> **MATERIAL PROVIDED**:
+---+

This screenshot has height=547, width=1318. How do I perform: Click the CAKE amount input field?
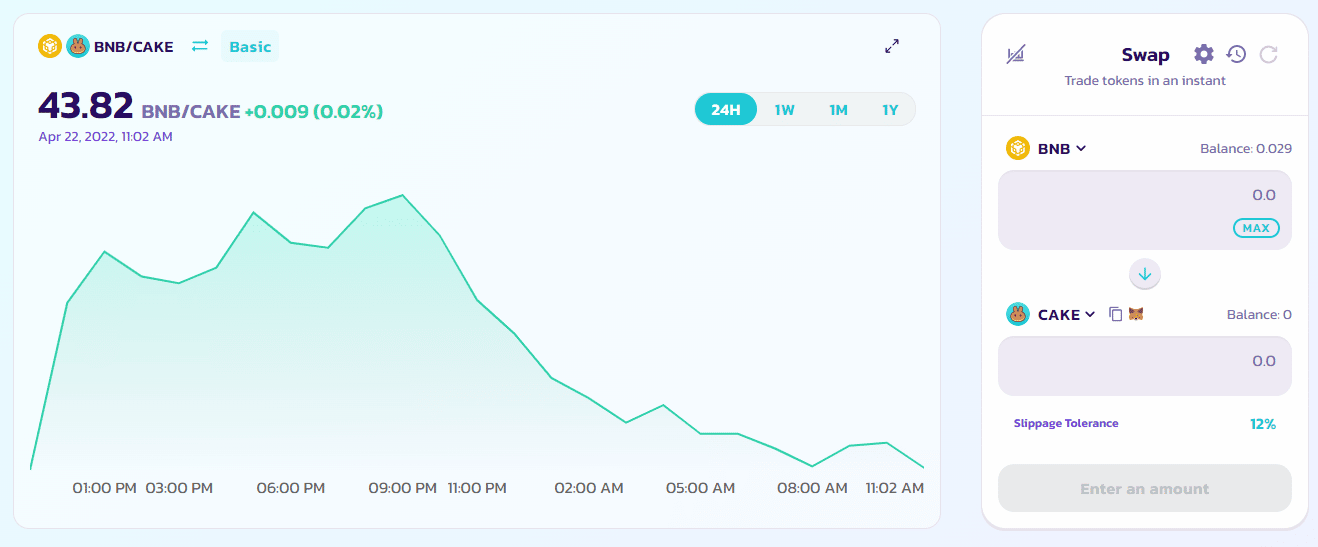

+---+

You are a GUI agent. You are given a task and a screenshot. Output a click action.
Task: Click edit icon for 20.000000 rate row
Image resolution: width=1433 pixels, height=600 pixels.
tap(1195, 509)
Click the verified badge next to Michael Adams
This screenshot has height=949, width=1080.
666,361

+---+

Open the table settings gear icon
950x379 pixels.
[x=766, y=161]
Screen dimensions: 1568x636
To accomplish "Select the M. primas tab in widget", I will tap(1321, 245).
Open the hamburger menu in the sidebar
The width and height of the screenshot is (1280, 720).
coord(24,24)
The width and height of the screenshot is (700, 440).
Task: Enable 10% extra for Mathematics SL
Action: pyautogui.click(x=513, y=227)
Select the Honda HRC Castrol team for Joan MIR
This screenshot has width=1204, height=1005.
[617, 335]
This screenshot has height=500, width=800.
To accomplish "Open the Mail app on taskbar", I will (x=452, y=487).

+---+

> **WHAT THE EXERCISE ASKS**: Beginning with the line containing "Open the table settings gear icon" and ending with the line containing "Open the hamburger menu in the sidebar", extract those lines exactly from the listing above, and only those.

> **EXERCISE RESULT**:
Open the table settings gear icon
950x379 pixels.
[x=766, y=161]
Screen dimensions: 1568x636
To accomplish "Select the M. primas tab in widget", I will tap(1321, 245).
Open the hamburger menu in the sidebar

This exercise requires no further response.